Wait, it's Tuesday Weld AND she has a family still? I don't really see the dilemma here.

HoraceClarke66 said...

Did you know the Jets actually have people—convicts on a work release? recovering drug addicts?—carry out their banners with the team?


No offense to any Jets fans here, but if the team really deserved banners, they would have long been broken, captured, and carried off to the castle keeps of half-a-dozen opponents: Bills, Dolphins, and especially the Patriots, etc.

13bit said...

Sadly, Acrilly, your libertarian vision of owner freedom is ill considered. Sure, spend whatever you want, but the problem is that this can screw a team for years, thereby making it a big problem for the fans. We need intelligent management, not morons with money.

AboveAverage said...

Hey Bitty - I'm surprised that you haven't yet suggested that the Yankees invest in starting up a Bio-Genetic division so that the team can begin developing embryonic composite hybrids from past Yankee greats to uni up and take the field as soon as 2033 (once you factor in the 28% growth accelerator algorithm).

If you're going to spend a billion dollars on players - why not do it right and make your own.

BTR999 said...

From Ken Rosenthal

Dodgers working on trade with Yankees to create spots on 40-man roster for Shohei Ohtani and Joe Kelly, Expectation is the Yankees will receive two 40-man players for a prospect not on their 40. Names not yet known.

AboveAverage said...
This comment has been removed by the author.
HoraceClarke66 said...

That worries me, 999. The Dodgers are a serious team, with people in their front office who know what they're doing. We should not be dealing with them.

13bit said...

Amen, Hoss. Little kids should not be playing cards with seasoned gamblers.

Cash and his 4D chess has left us howling at the moon for over 20 years now.

Think about that. Why should we have any faith in him or the machine he has created. Get all the stars you can buy. It's not the same as building a team and running it well.

We are a failed organization, just as some countries are failed states.
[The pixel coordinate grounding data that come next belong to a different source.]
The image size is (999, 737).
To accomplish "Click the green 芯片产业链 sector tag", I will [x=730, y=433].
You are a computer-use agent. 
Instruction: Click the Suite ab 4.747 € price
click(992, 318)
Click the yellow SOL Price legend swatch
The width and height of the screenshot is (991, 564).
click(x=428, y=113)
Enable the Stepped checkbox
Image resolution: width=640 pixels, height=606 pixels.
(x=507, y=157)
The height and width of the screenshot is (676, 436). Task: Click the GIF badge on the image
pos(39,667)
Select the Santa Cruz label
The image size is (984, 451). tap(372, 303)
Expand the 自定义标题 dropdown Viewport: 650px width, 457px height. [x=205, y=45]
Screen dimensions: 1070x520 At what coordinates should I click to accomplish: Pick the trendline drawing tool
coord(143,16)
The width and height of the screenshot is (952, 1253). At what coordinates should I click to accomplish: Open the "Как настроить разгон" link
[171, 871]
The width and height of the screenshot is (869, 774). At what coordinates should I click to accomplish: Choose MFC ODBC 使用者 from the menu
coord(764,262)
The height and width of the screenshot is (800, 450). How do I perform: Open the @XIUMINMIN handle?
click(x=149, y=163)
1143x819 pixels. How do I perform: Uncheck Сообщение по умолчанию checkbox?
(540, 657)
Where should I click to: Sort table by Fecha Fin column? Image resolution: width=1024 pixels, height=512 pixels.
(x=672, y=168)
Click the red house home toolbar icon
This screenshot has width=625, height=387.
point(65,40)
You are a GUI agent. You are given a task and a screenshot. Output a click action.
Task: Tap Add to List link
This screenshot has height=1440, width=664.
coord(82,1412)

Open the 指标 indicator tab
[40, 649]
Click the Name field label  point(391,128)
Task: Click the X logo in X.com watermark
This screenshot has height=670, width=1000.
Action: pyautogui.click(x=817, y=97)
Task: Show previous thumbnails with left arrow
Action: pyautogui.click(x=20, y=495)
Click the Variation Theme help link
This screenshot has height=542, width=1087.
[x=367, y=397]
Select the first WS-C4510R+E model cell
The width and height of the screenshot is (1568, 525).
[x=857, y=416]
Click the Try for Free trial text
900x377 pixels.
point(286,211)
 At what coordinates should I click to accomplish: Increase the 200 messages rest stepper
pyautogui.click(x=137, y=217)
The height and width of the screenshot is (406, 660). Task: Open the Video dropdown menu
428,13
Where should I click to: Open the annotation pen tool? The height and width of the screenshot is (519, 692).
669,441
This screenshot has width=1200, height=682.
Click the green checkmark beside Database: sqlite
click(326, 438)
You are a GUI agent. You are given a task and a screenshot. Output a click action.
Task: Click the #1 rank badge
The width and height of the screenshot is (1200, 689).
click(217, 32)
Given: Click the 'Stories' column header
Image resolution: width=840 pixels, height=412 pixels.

The hereditary ruler is still making money. His top general is protecting his ass. There is a small class of well-paid enablers who keep the wheels greased. And we - the peasants - are just along for the ride....

AboveAverage said...
This comment has been removed by the author.
BTR999 said...

I’m thinking the trade with the Dodgers would mostly be small potatoes. The Dodgers need to open spots on their foster for Ohtani and Joe Kelly, while the Yanks have open slots and a need for young pitching to replenish what they’ve dealt away for Verdugo & Soto. That’s what I would look for - 2 young pitchers coming back to us.

HoraceClarke66 said...

That's a pretty good analogy, Bitty! We're the Freedonia of baseball!

Rufus T. Firefly said...


Hey! What's wrong with Freedonia???!?

Well, other than corruption and war?